(RECORDS FOR THE TASK Opens)
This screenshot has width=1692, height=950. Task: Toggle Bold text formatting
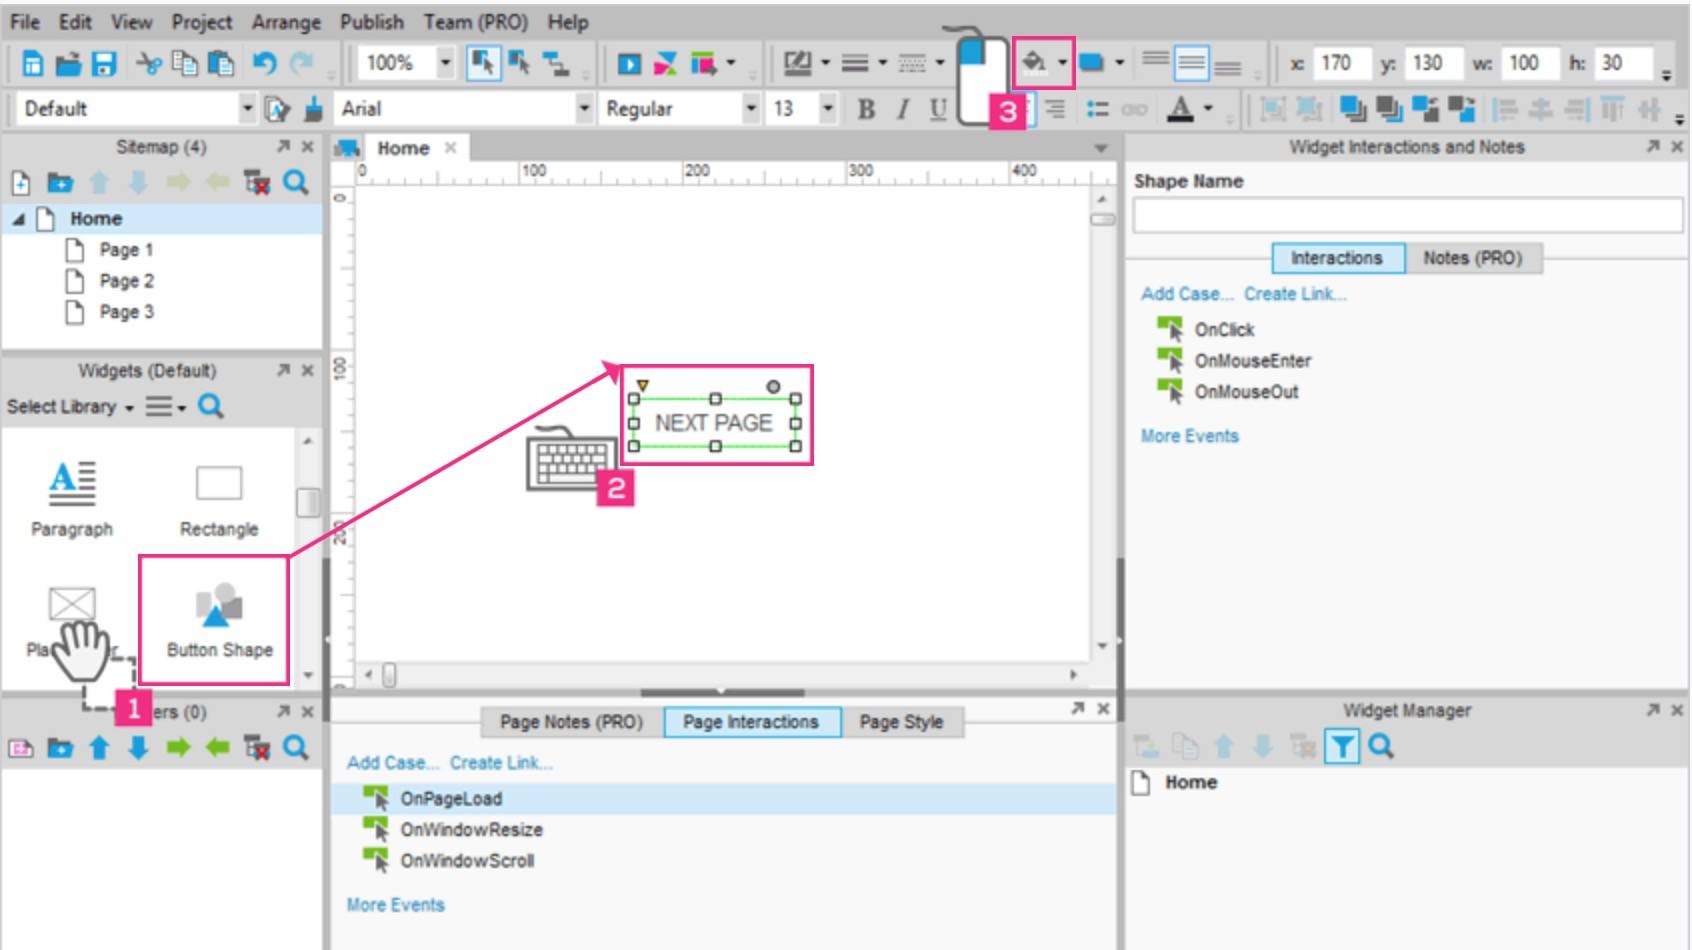tap(866, 109)
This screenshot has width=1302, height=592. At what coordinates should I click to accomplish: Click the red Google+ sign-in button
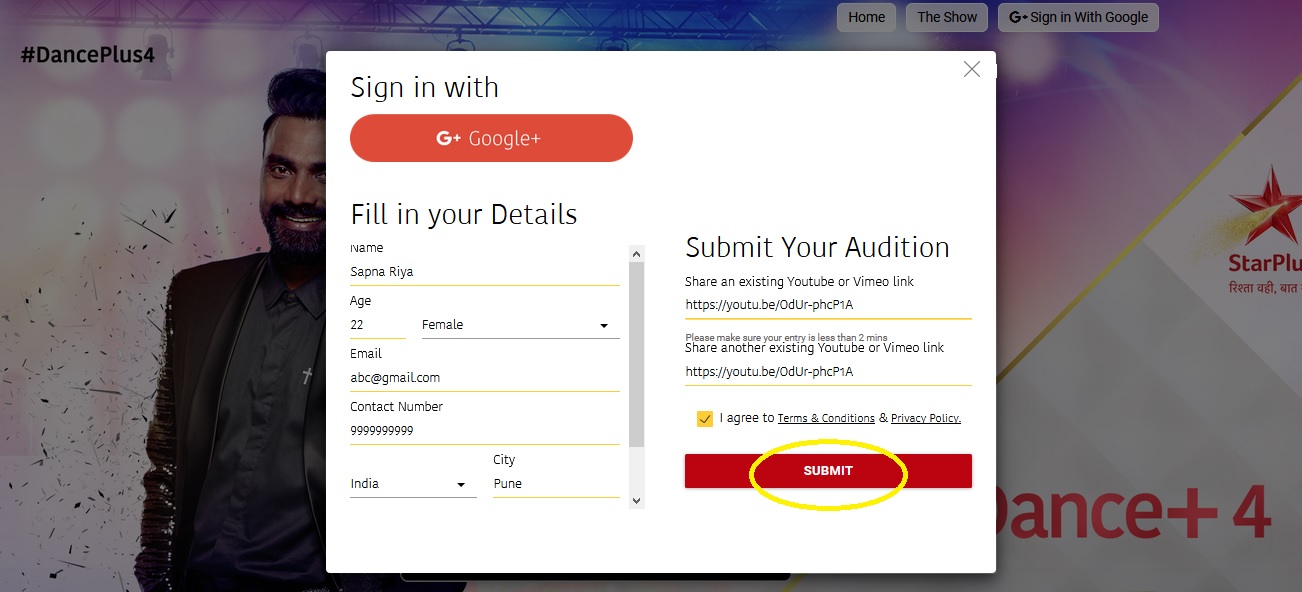(491, 139)
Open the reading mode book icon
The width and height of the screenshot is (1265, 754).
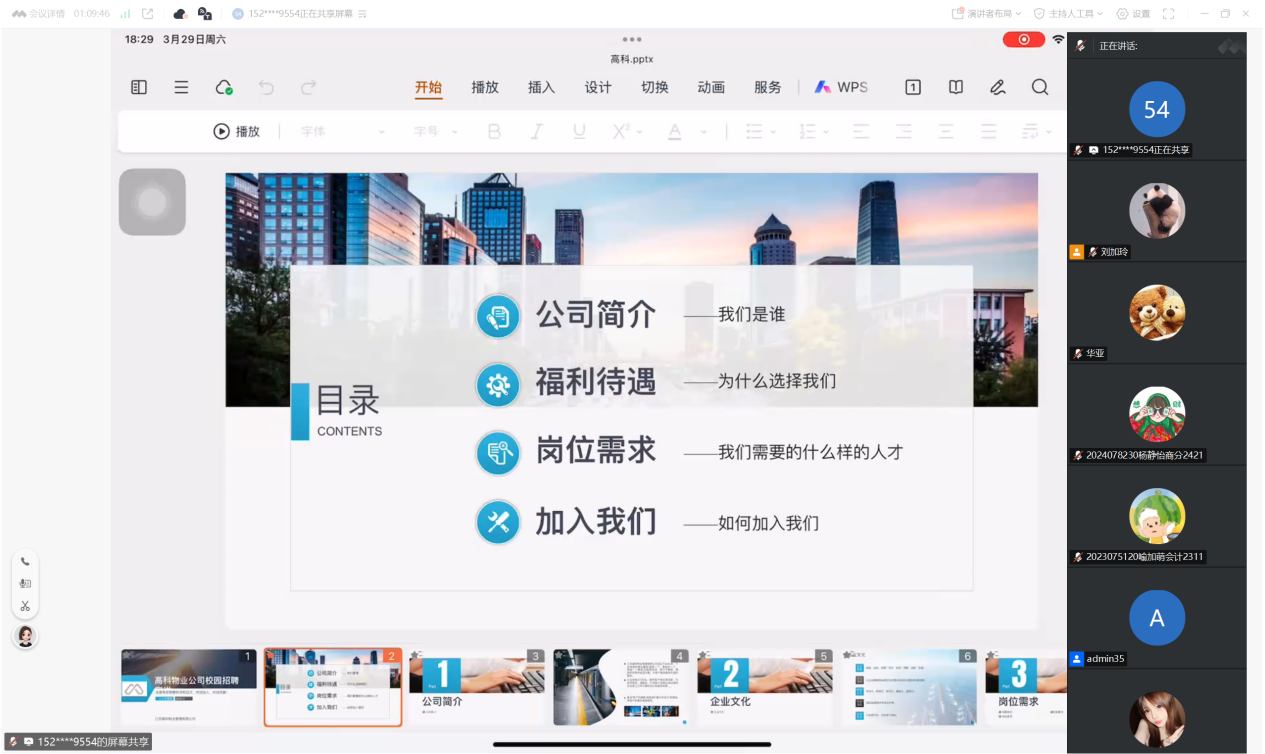point(955,88)
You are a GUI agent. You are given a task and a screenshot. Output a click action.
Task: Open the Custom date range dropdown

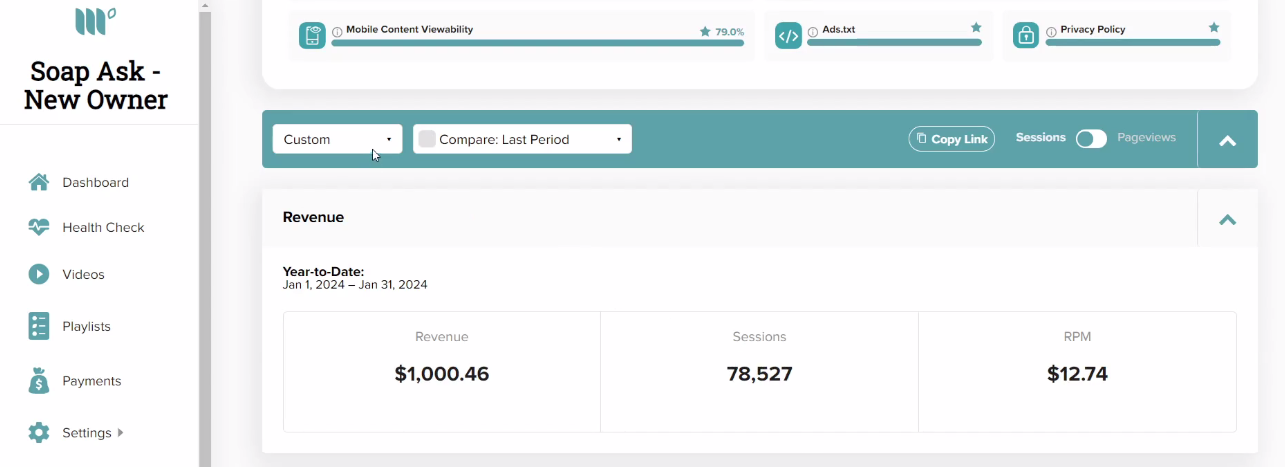338,139

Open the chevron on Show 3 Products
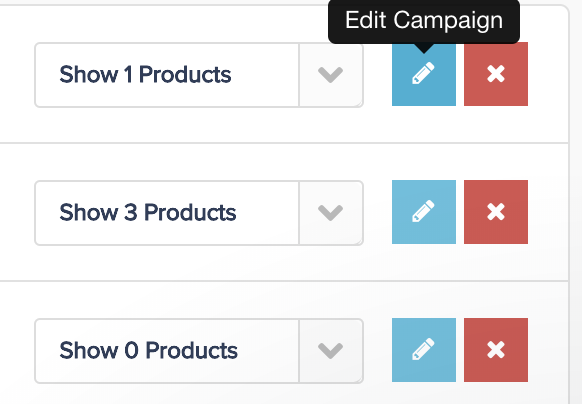[x=331, y=213]
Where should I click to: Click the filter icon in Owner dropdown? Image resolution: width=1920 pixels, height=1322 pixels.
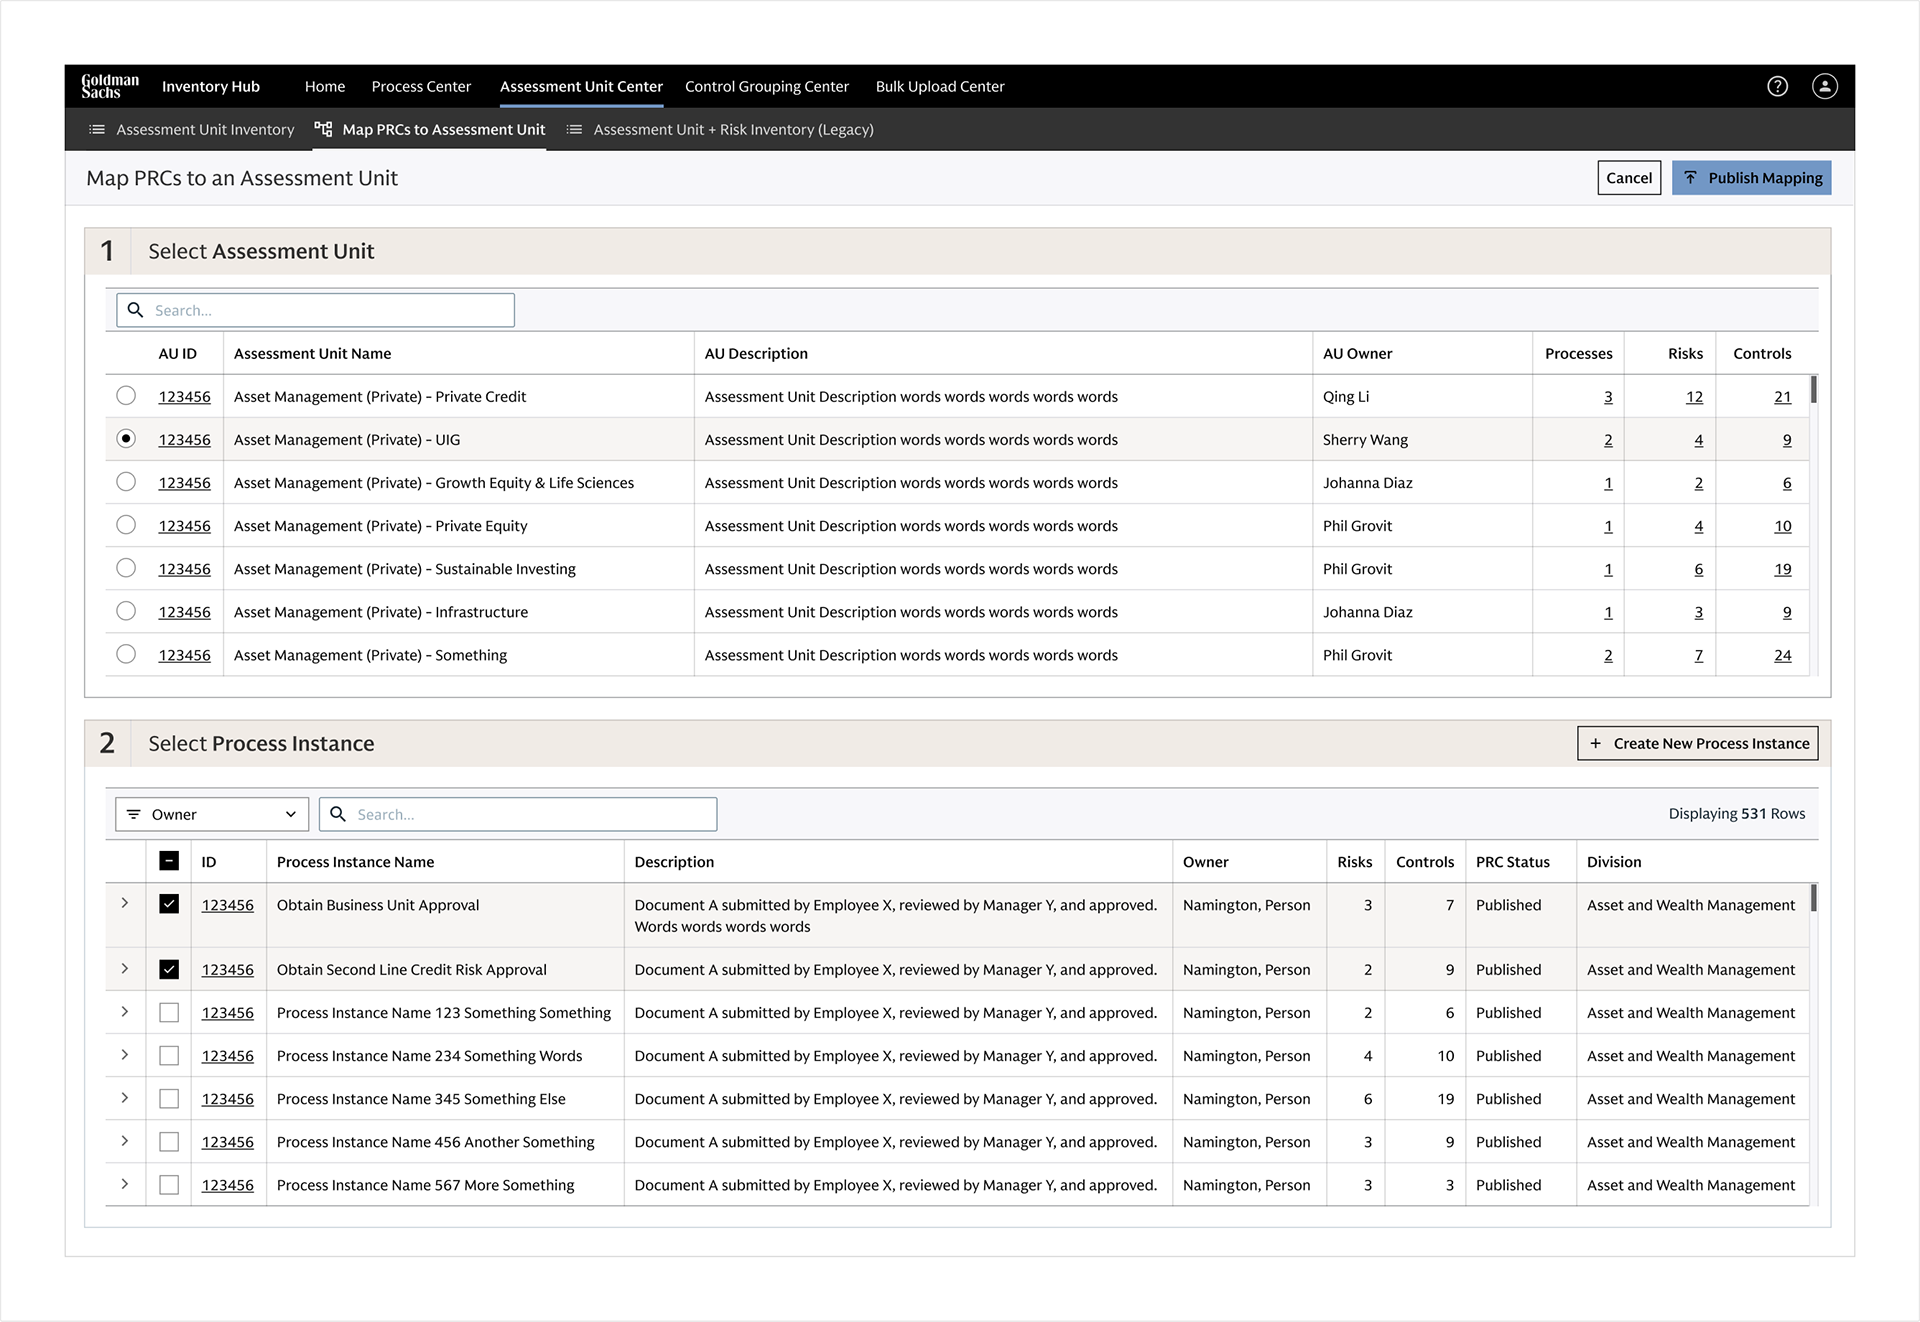pyautogui.click(x=134, y=814)
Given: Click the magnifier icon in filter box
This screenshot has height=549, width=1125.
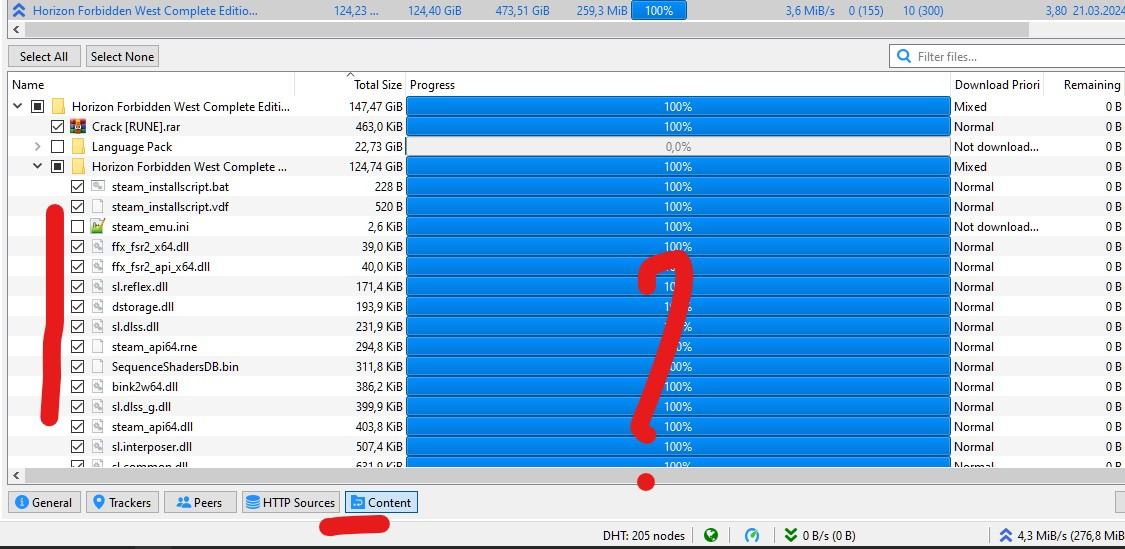Looking at the screenshot, I should [x=904, y=57].
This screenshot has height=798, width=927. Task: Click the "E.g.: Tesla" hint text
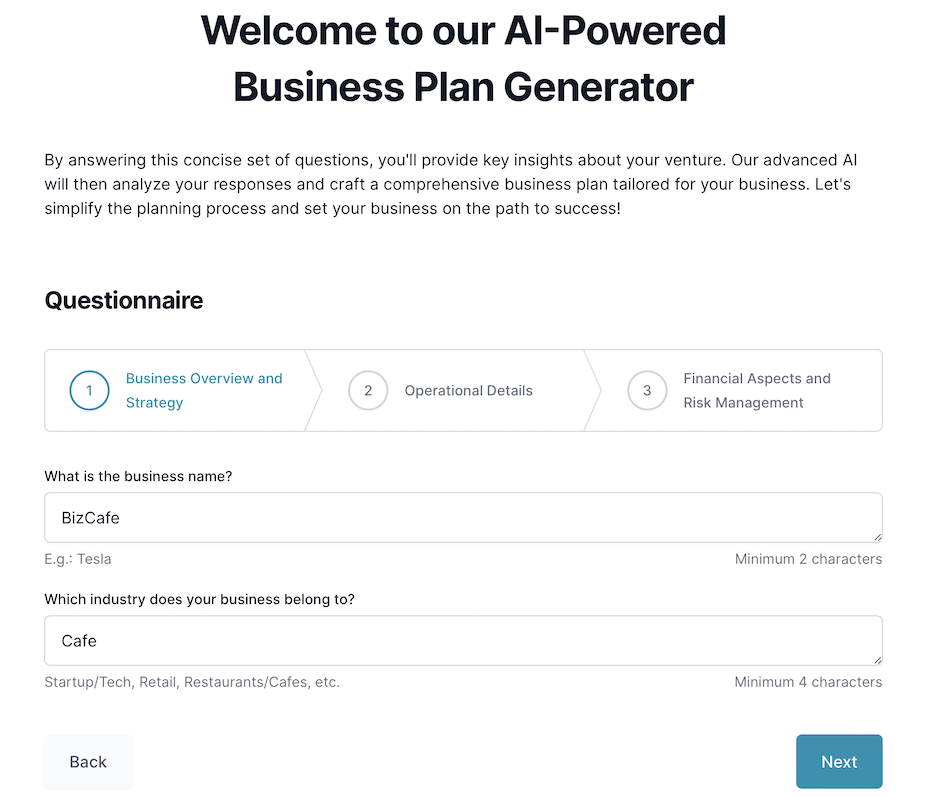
(RECORDS FOR THE TASK Closes)
WHAT IS REQUIRED :: Restate word for word the lines beginning with the one that contains "Given: Click the magnifier icon in filter box" and ending with the last line of the listing; pictures stay out.

RESULT OF THIS EXERCISE ::
Given: Click the magnifier icon in filter box
This screenshot has height=549, width=1125.
Looking at the screenshot, I should [x=904, y=57].
This screenshot has height=798, width=927. Task: Click the "E.g.: Tesla" hint text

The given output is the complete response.